What you are asked to do =
Once you reach the line with "The height and width of the screenshot is (289, 515)." in the material below, copy each line exactly up to and including the line with "468x908 pixels.", and skip the pictures.

Given information =
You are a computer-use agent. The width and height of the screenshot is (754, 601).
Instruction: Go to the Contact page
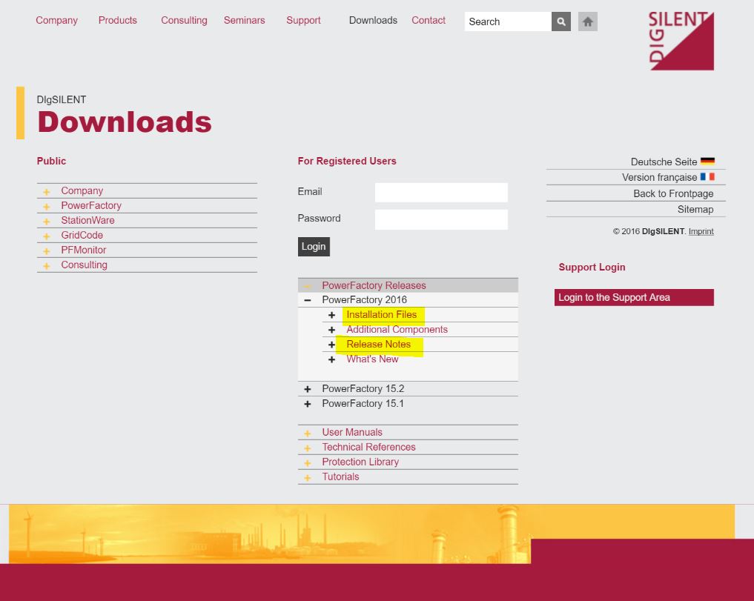[429, 21]
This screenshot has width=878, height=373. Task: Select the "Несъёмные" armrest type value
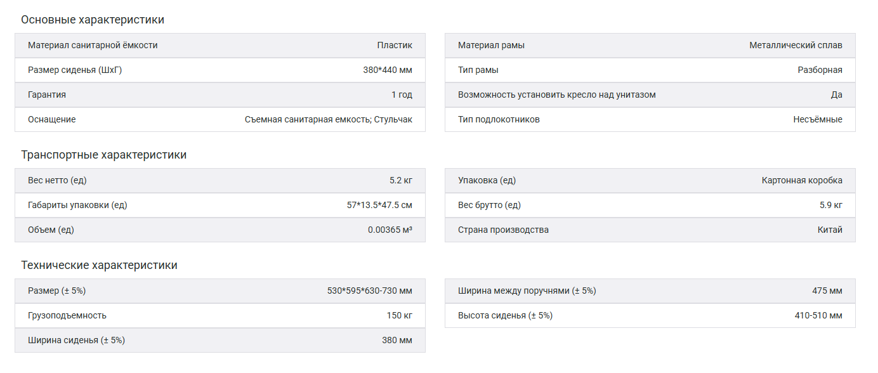pyautogui.click(x=817, y=119)
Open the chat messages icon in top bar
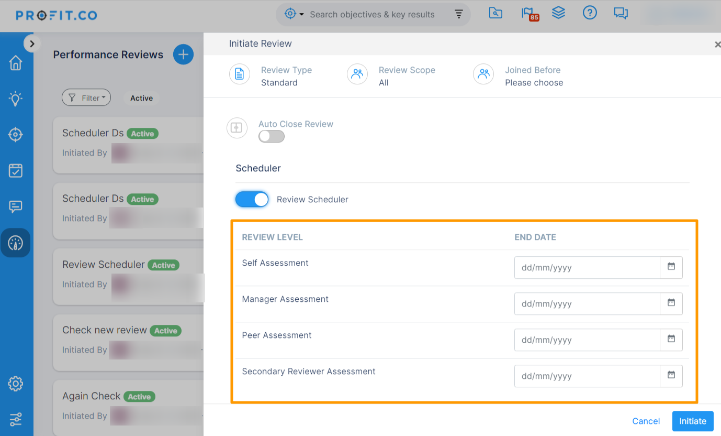The height and width of the screenshot is (436, 721). [x=621, y=14]
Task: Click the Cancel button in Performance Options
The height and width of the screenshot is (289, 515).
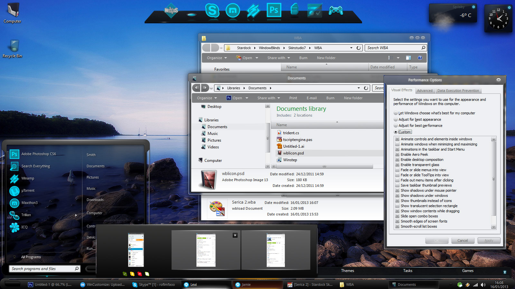Action: click(x=463, y=241)
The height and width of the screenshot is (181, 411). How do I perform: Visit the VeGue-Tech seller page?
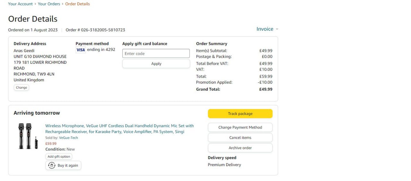click(68, 138)
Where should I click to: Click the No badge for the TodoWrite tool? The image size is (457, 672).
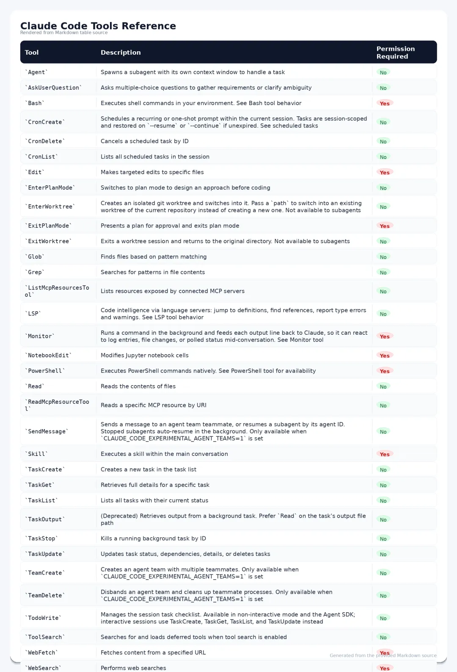[383, 618]
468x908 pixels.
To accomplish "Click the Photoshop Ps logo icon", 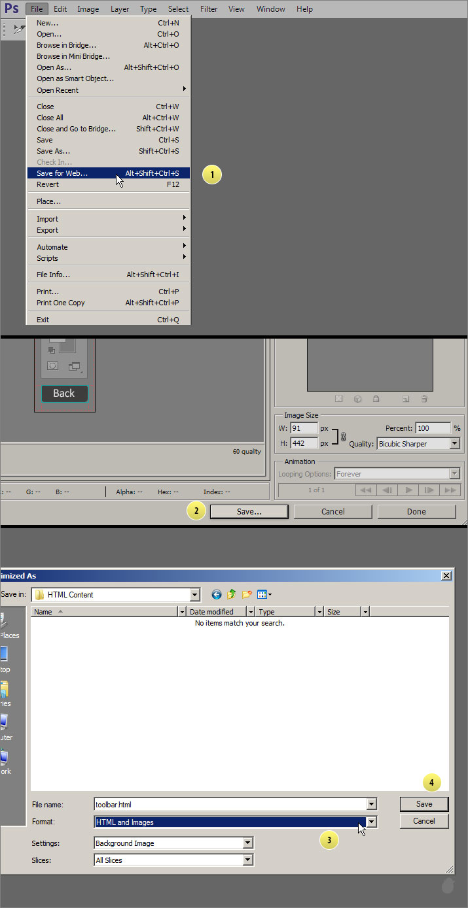I will pos(11,9).
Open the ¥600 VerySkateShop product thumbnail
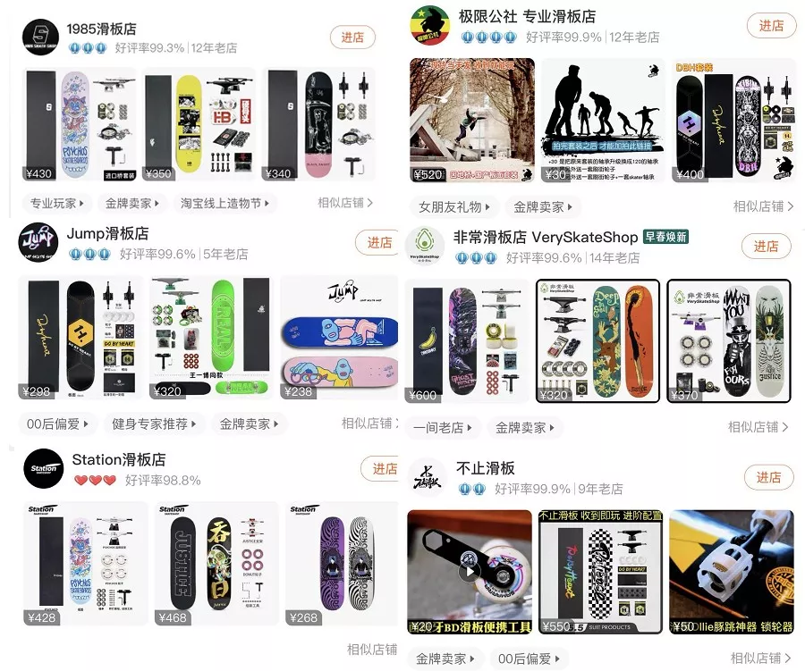Viewport: 805px width, 671px height. click(x=467, y=340)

Output of the task =
The height and width of the screenshot is (289, 515).
Action: click(x=463, y=241)
The height and width of the screenshot is (181, 411). How do I perform: Visit the VeGue-Tech seller page?
click(68, 138)
Where should I click to: Click the No badge for the TodoWrite tool? The image size is (457, 672).
[383, 618]
468x908 pixels.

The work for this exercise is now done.